Holding my Mother
My mother and I were at the same family gathering on the weekend. Which is not a big deal if you come from someone else's family, but my mom and I only see each other once a year or so. And that's a huge improvement after two decades of down right difficult, then jaw-clenchingly tense, and now tentatively willing relationship. (There's a mouthful.)
She looks beautiful. One bionic hip, and two hearing aids (which she'd forgotten at home), but a soft, gentle face and a kind of high, croaky, older woman's voice. Once planted on the couch, she stayed put. I brought lunch to her while she watched her kids mingle and her grandkids fling themselves around the room with my dog.
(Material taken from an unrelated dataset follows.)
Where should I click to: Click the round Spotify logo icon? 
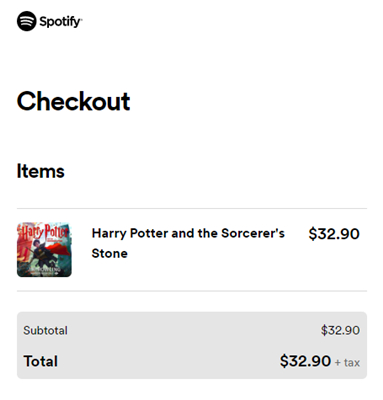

She did yoga when I was a kid. That was my introduction to yoga, to meditation, to the whole idea of looking inward as a form of health care. It astounds me, writing this, when I consider how central this looking inward is to everything I believe now. It is the core of my work in health care, in theatre, in parenting, and in all relationships.
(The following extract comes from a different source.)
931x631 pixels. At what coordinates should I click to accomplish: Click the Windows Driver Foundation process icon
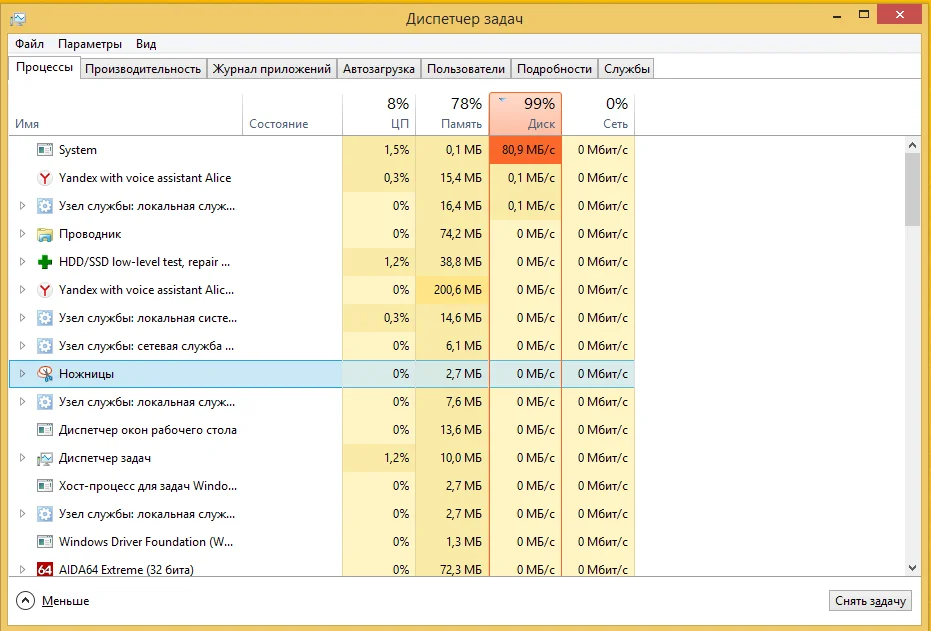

My mother doesn't do yoga any more. She can't get down to a floor and has no local chair yoga classes. More than that, she's lost the oomph it would take to do yoga at home.
When we talk about it, she says, never, never stop doing yoga. It was the best thing ever, she says. People make their own choices. I know this.
And yet, if I had one wish today, it'd be that my mom could still do yoga. Or that somehow, I could do it for her, while holding her closer and closer to this croaky heart of mine, which, I hope, is growing more flexible over time.
Is there anyone you'd love to hold during your practice?
Thanks to yoga for looking inward, to my mom (love, love, love), and to you for the conversation.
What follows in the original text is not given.